§ YOUR INSTRUCTIONS
In the records below, find the line holding "You are a GUI"; copy it and every line after it to the end, omitting all images.

Top of DATASET

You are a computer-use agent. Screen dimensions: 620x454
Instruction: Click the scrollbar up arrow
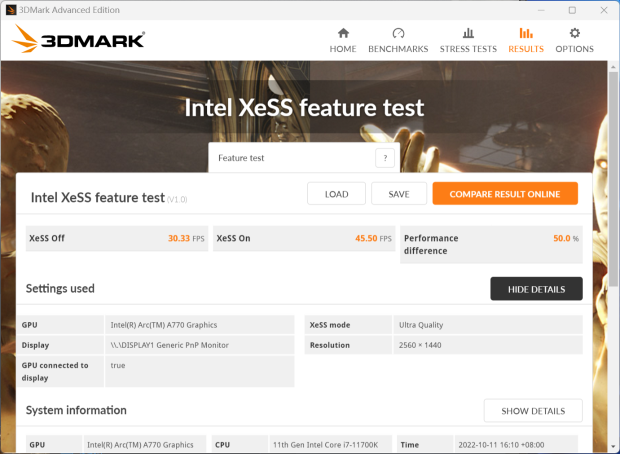[x=613, y=67]
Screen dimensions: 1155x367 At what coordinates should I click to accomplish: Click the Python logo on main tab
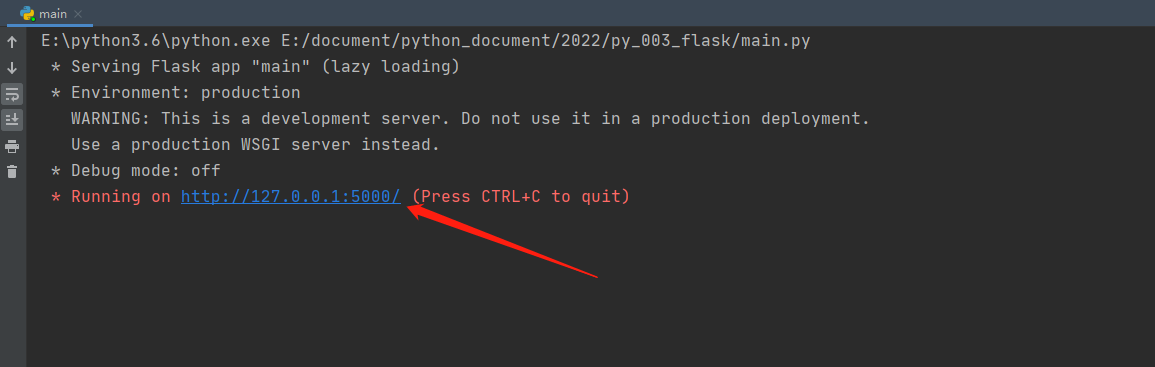pos(27,13)
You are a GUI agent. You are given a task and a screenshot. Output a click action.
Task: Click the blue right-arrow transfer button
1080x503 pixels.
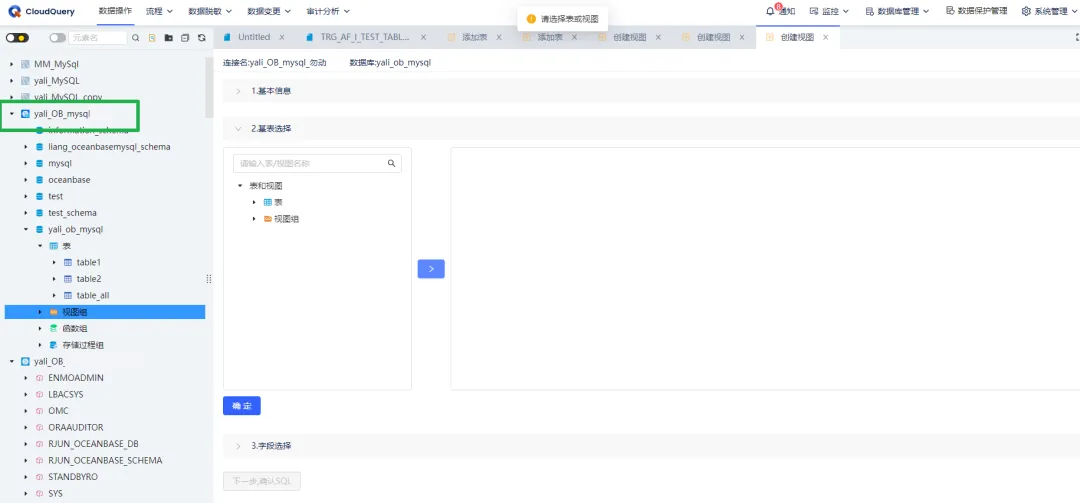(431, 268)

Bottom of DATASET

§ RESULT BELOW
You are a GUI agent. You are given a task and a screenshot. Output a click action.
Task: Click the blue right-arrow transfer button
1080x503 pixels.
(431, 268)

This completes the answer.